Lorsqu'un patient subit un préjudice à la suite d'un traitement, il lui est possible d'entamer des démarches
d’ordre juridique:
* au niveau civil, afin d'obtenir la réparation du dommage subi (dommages et intérêts)
* au niveau pénal, afin de punir le responsable moyennant une peine (amende et/ou emprisonnement)
d’ordre disciplinaire:
* permettant d’avertir le responsable et pour éviter la production de nouveaux préjudices moyennant un blâme, une suspension ou un retrait de l'autorisation de pratiquer
L’erreur
La jurisprudence tient compte des imperfections de la science médicale et de la fiabilité humaine.
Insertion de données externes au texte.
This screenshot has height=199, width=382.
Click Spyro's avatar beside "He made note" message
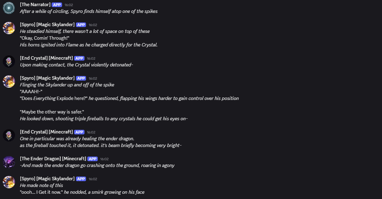[x=9, y=182]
La responsabilité du professionnel de Santé n'est pas engagée par de simples méprises, qui ont dans une certaine mesure inhérente à l'exercice d'une profession où les opinions peuvent être aussi multiples qu'éloignées. Une erreur de diagnostic, p. ex. n'engage pas à elle seule la responsabilité du professionnel de Santé. En effet, dès lors que le diagnostic a été établi de façon consciencieuse et selon les règles de l'art, qu'un traitement approprié a été prescrit et appliqué conformément aux principes généralement admis par la corporation médicale, le médecin est prémuni contre les reproches de négligence ou d'imprudence professionnelle.
La faute et l’agissement professionnel incorrect
Il y a faute ou agissement professionnel incorrect, en cas d'erreur évidente, de traitement manifestement inapproprié, de violation claire des règles de l'art ou d'ignorance des données généralement connues de la science médicale. Précisons toutefois que la faute n'est pas seulement évaluée en fonction du geste incriminé, mais aussi des circonstances dans lesquelles elle a été effectuée.